RECORDS SHOWN:
****
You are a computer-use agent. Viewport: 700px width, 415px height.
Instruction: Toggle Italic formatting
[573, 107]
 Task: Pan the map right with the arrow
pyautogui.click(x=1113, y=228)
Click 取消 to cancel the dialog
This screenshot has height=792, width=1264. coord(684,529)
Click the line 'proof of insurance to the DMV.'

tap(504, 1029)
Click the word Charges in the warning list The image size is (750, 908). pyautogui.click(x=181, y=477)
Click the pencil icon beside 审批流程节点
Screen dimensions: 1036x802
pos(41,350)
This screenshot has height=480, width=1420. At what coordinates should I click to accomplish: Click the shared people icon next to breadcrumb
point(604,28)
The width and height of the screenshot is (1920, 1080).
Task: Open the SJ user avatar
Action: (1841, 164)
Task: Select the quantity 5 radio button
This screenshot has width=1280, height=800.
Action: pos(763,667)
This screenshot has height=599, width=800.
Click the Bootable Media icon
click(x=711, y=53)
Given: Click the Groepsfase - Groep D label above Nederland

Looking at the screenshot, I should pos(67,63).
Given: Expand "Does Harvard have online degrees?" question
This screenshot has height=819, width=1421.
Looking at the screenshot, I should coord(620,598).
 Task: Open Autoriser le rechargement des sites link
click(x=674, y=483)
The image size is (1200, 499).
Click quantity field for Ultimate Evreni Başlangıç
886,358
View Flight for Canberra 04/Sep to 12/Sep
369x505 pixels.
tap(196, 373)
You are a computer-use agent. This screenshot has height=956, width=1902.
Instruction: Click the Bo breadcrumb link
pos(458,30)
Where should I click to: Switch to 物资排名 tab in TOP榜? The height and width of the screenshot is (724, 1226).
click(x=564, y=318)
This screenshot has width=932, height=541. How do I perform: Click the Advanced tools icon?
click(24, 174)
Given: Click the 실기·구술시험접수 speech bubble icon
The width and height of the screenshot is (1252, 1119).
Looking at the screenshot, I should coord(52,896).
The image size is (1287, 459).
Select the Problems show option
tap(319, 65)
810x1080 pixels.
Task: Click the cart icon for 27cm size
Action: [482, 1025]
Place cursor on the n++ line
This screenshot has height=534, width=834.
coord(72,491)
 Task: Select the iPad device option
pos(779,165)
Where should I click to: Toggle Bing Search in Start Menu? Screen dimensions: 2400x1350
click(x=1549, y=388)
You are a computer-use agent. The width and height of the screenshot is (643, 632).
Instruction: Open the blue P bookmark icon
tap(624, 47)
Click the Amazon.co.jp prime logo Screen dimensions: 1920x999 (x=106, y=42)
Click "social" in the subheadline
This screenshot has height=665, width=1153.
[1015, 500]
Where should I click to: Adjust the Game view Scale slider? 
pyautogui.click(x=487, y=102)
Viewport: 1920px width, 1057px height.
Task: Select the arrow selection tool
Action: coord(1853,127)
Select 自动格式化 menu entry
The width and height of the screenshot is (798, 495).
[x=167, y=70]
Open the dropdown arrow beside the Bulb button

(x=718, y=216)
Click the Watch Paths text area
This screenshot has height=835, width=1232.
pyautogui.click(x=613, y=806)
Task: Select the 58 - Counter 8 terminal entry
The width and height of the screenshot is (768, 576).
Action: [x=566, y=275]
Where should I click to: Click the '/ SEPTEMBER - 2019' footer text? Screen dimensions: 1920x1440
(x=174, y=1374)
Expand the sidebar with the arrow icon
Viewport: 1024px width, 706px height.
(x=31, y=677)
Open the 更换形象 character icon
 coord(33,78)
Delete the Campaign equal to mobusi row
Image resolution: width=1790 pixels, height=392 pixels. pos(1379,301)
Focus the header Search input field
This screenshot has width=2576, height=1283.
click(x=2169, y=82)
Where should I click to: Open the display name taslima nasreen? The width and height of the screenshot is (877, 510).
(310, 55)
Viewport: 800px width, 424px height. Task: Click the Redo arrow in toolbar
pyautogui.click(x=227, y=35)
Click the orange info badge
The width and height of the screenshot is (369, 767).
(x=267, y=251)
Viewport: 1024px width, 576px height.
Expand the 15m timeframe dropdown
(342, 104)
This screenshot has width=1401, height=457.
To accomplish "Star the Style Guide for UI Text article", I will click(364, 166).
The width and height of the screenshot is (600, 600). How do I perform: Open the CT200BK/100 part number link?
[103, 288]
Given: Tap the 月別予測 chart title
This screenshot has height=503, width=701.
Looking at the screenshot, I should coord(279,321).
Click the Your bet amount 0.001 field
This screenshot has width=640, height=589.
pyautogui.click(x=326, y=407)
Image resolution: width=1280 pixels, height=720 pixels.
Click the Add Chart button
****
WHAT TO DO:
Write out every one of the records above exactly as they appear, without changing, leaving out, or adding anything.

PROBLEM SOLUTION:
You are a computer-use agent. Viewport: 700px width, 415px height.
Instruction: Toggle Italic formatting
[573, 107]
 Task: Pan the map right with the arrow
pyautogui.click(x=1113, y=228)
Click 取消 to cancel the dialog
This screenshot has height=792, width=1264. coord(684,529)
Click the line 'proof of insurance to the DMV.'

tap(504, 1029)
Click the word Charges in the warning list The image size is (750, 908). pyautogui.click(x=181, y=477)
Click the pencil icon beside 审批流程节点
Screen dimensions: 1036x802
pos(41,350)
This screenshot has height=480, width=1420. At what coordinates should I click to accomplish: Click the shared people icon next to breadcrumb
point(604,28)
The width and height of the screenshot is (1920, 1080).
Task: Open the SJ user avatar
Action: (1841, 164)
Task: Select the quantity 5 radio button
This screenshot has width=1280, height=800.
Action: pos(763,667)
This screenshot has height=599, width=800.
Click the Bootable Media icon
click(x=711, y=53)
Given: Click the Groepsfase - Groep D label above Nederland

Looking at the screenshot, I should pos(67,63).
Given: Expand "Does Harvard have online degrees?" question
This screenshot has height=819, width=1421.
Looking at the screenshot, I should coord(620,598).
 Task: Open Autoriser le rechargement des sites link
click(x=674, y=483)
The image size is (1200, 499).
Click quantity field for Ultimate Evreni Başlangıç
886,358
View Flight for Canberra 04/Sep to 12/Sep
369x505 pixels.
tap(196, 373)
You are a computer-use agent. This screenshot has height=956, width=1902.
Instruction: Click the Bo breadcrumb link
pos(458,30)
Where should I click to: Switch to 物资排名 tab in TOP榜? The height and width of the screenshot is (724, 1226).
click(x=564, y=318)
This screenshot has width=932, height=541. How do I perform: Click the Advanced tools icon?
click(24, 174)
Given: Click the 실기·구술시험접수 speech bubble icon
The width and height of the screenshot is (1252, 1119).
Looking at the screenshot, I should coord(52,896).
The image size is (1287, 459).
Select the Problems show option
tap(319, 65)
810x1080 pixels.
Task: Click the cart icon for 27cm size
Action: [482, 1025]
Place cursor on the n++ line
This screenshot has height=534, width=834.
coord(72,491)
 Task: Select the iPad device option
pos(779,165)
Where should I click to: Toggle Bing Search in Start Menu? Screen dimensions: 2400x1350
click(x=1549, y=388)
You are a computer-use agent. The width and height of the screenshot is (643, 632).
Instruction: Open the blue P bookmark icon
tap(624, 47)
Click the Amazon.co.jp prime logo Screen dimensions: 1920x999 (x=106, y=42)
Click "social" in the subheadline
This screenshot has height=665, width=1153.
[1015, 500]
Where should I click to: Adjust the Game view Scale slider? 
pyautogui.click(x=487, y=102)
Viewport: 1920px width, 1057px height.
Task: Select the arrow selection tool
Action: coord(1853,127)
Select 自动格式化 menu entry
The width and height of the screenshot is (798, 495).
[x=167, y=70]
Open the dropdown arrow beside the Bulb button

(x=718, y=216)
Click the Watch Paths text area
This screenshot has height=835, width=1232.
pyautogui.click(x=613, y=806)
Task: Select the 58 - Counter 8 terminal entry
The width and height of the screenshot is (768, 576).
Action: [x=566, y=275]
Where should I click to: Click the '/ SEPTEMBER - 2019' footer text? Screen dimensions: 1920x1440
(x=174, y=1374)
Expand the sidebar with the arrow icon
Viewport: 1024px width, 706px height.
(x=31, y=677)
Open the 更换形象 character icon
 coord(33,78)
Delete the Campaign equal to mobusi row
Image resolution: width=1790 pixels, height=392 pixels. pos(1379,301)
Focus the header Search input field
This screenshot has width=2576, height=1283.
click(x=2169, y=82)
Where should I click to: Open the display name taslima nasreen? The width and height of the screenshot is (877, 510).
(310, 55)
Viewport: 800px width, 424px height. Task: Click the Redo arrow in toolbar
pyautogui.click(x=227, y=35)
Click the orange info badge
The width and height of the screenshot is (369, 767).
(x=267, y=251)
Viewport: 1024px width, 576px height.
Expand the 15m timeframe dropdown
(342, 104)
This screenshot has width=1401, height=457.
To accomplish "Star the Style Guide for UI Text article", I will click(364, 166).
The width and height of the screenshot is (600, 600). How do I perform: Open the CT200BK/100 part number link?
[103, 288]
Given: Tap the 月別予測 chart title
This screenshot has height=503, width=701.
Looking at the screenshot, I should coord(279,321).
Click the Your bet amount 0.001 field
This screenshot has width=640, height=589.
pyautogui.click(x=326, y=407)
Image resolution: width=1280 pixels, height=720 pixels.
Click the Add Chart button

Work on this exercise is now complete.